Amy Adams as Charlene is the only unalloyed pleasure in the film – partly because the character isn’t infuriating so you don’t need to worry about the actor making things worse, partly because it’s a relief to see Adams extending her character range and showing an emotional fluidity missing since Junebug (2005). Although Charlene earns her living serving in a bar, she went to college – which is enough to condemn her in the eyes of Alice and the Neanderthal sorority in Micky’s family. Adams’ characterisation, with its blend of sensitivity and combativeness, is much the richest in The Fighter. Mark Wahlberg is now on the verge of being overpraised for the quietness of his portrait of Micky. He gives a good, thoughtful performance and he’s physically convincing as a boxer (even if he’s surely heavier than the 146 pounds Micky weighs in at for his title fight). The film does benefit from this relatively self-effacing centre that the showier performances can orbit. But Wahlberg needs the pyrotechnics from others as much as they need him: he’s an unexciting actor.

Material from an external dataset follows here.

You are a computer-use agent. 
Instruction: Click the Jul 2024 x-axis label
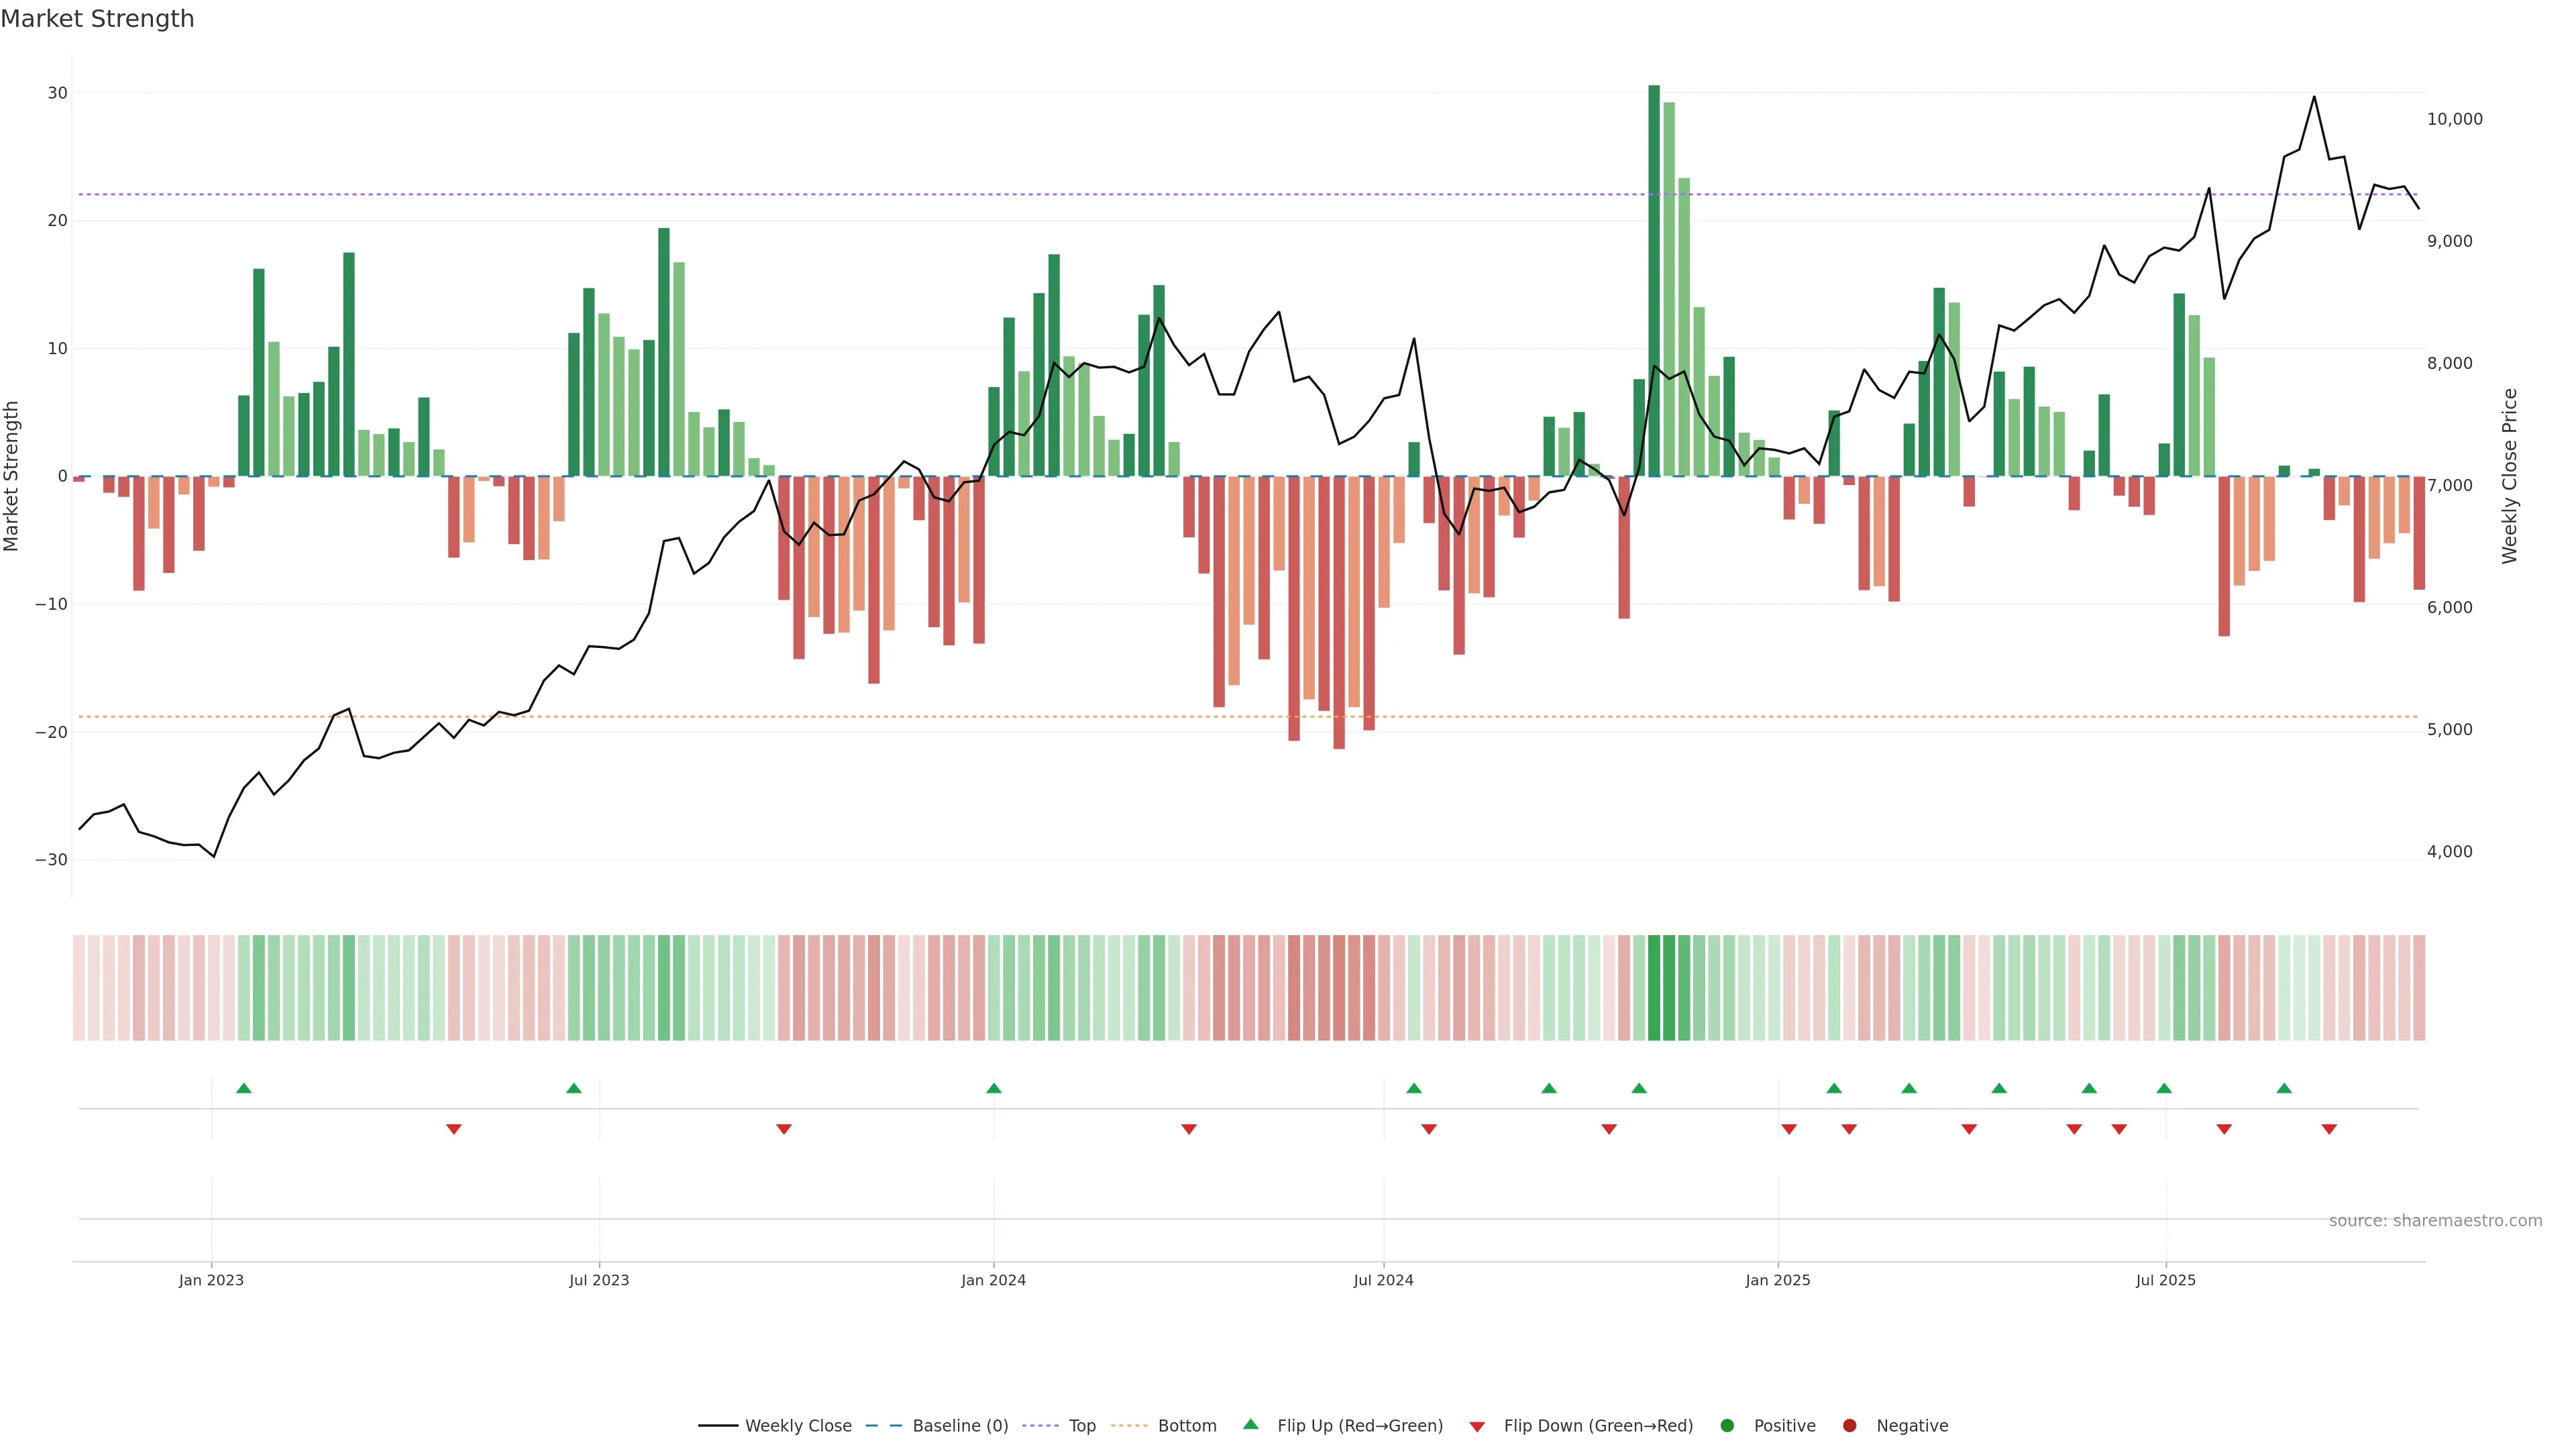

Ryan Gilbey’s admiring review in the New Statesman is bizarre. He says of The Fighter ‘it’s no more a boxing movie than Vertigo is a film about vertigo’ but why does that dictate that the fight scenes should be (as he describes them) ‘artless’? It’s no easier to believe that Russell intended these sequences, in Gilbey’s words, to ‘pass for pay-for-view’ than it is to think that most people who like The Fighter will do so because the boxing sequences aren’t well done. The fist fights may be upstaged by the shouting matches in terms of violence but they’re smartly constructed and executed. Gilbey welcomes Russell’s demonstration that ‘compromise can sometimes be the sweetest victory’ but the film doesn’t do anything to persuade us that the people concerned would have been capable of give and take or of growing to like each other: in fact Russell may well have intuited that the rapprochement will be more fun because it’s so improbable. Gilbey also commends The Fighter for ‘valu[ing] its working-class characters without needing to prettify or patronise them’ – but how much better is it to present Micky’s seven sisters as grotesque cartoons? It’s true the main actors don’t condescend to their characters. There is, though, a scene in which Micky takes Charlene to a movie: it’s Belle Epoque, which they differently mispronounce and he sleeps through. David O Russell avoids making fun of Micky and Charlene here only by the introduction of a ridiculous highbrow film buff, who assumes that he and the couple are kindred spirits and witters on about the cinematography etc. This is a scene which film critics, thrilled to a get a sarcastic mention, will particularly enjoy.